Mercredi, Me Bastarache a rendu publique sa décision sur les demandes de statut, qu'il avait entendues lundi. Il a rejeté la requête de l'équipe péquiste et refusé de lui donner tant le statut de participant que celui, moins important, d'intervenant.

«Force est de constater qu'avec la décision d'aujourd'hui, la commission sera totalement déséquilibrée. On est maintenant en droit de se demander quel est son véritable objectif», a tonné la députée péquiste Véronique Hivon.

«Il est difficile aujourd'hui, tant pour nous que pour l'ensemble de la population, de continuer à avoir confiance dans cette commission et légitime de se demander à quoi tous ces millions vont servir, si ce n'est à permettre à Jean Charest de sauver la face», a-t-elle ajouté.

Question d'intérêt

Dans sa décision, Michel Bastarache explique que la demande «inusitée» de l'opposition officielle - elle n'a pas été faite au nom du PQ - «ne saurait satisfaire aux critères qui sont applicables».

«L'intérêt direct et important qui doit être démontré n'est pas un intérêt politique à proprement parler», plaide-t-il. «L'intérêt général pour la question sous examen ne peut suffire» à obtenir un statut, ni le «désir de donner son point de vue». Un demandeur doit établir qu'il a des «éléments cruciaux à communiquer» et qu'il pourrait être touché «de façon directe» par les décisions de la Commission, explique Me Bastarache.

Il n'est pas convaincu «que l'opposition officielle ait un intérêt réel à l'égard de questions particulières qui seront soulevées lors de l'enquête, ni (...) qu'elle ait une perspective, une expérience ou une expertise particulière qui pourrait être utile à la Commission», dit-il encore.

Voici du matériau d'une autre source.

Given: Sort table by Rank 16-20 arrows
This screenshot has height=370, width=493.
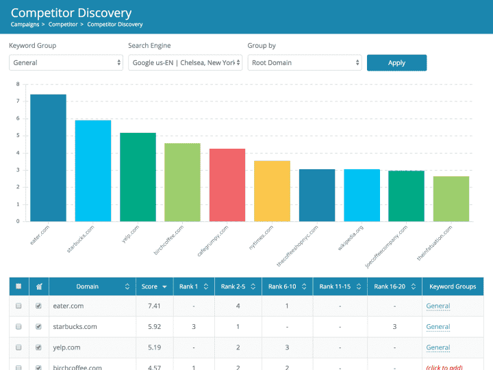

Au cours des audiences, Michel Bastarache avait indiqué que sa commission n'était pas un «forum politique». Dans sa décision, il cite d'ailleurs le commissaire O'Connor, de l'enquête publique sur Walkerton, qui avait refusé le statut de participant au NPD parce que «le public pourrait voir la participation du requérant comme une politisation partisane de l'enquête».

En conférence de presse, mercredi après-midi, Mme Hivon a indiqué qu'elle avait été «profondément étonnée» de la décision de Me Bastarache.

«Nous avons déposé notre requête au nom de l'opposition officielle pour bien soulever notre rôle de groupe parlementaire, de surveillance à l'endroit du gouvernement ainsi que de partie prenante au processus législatif, et non pas comme parti politique. Or, nulle part dans sa décision M. Bastarache ne fait référence à cette nuance.»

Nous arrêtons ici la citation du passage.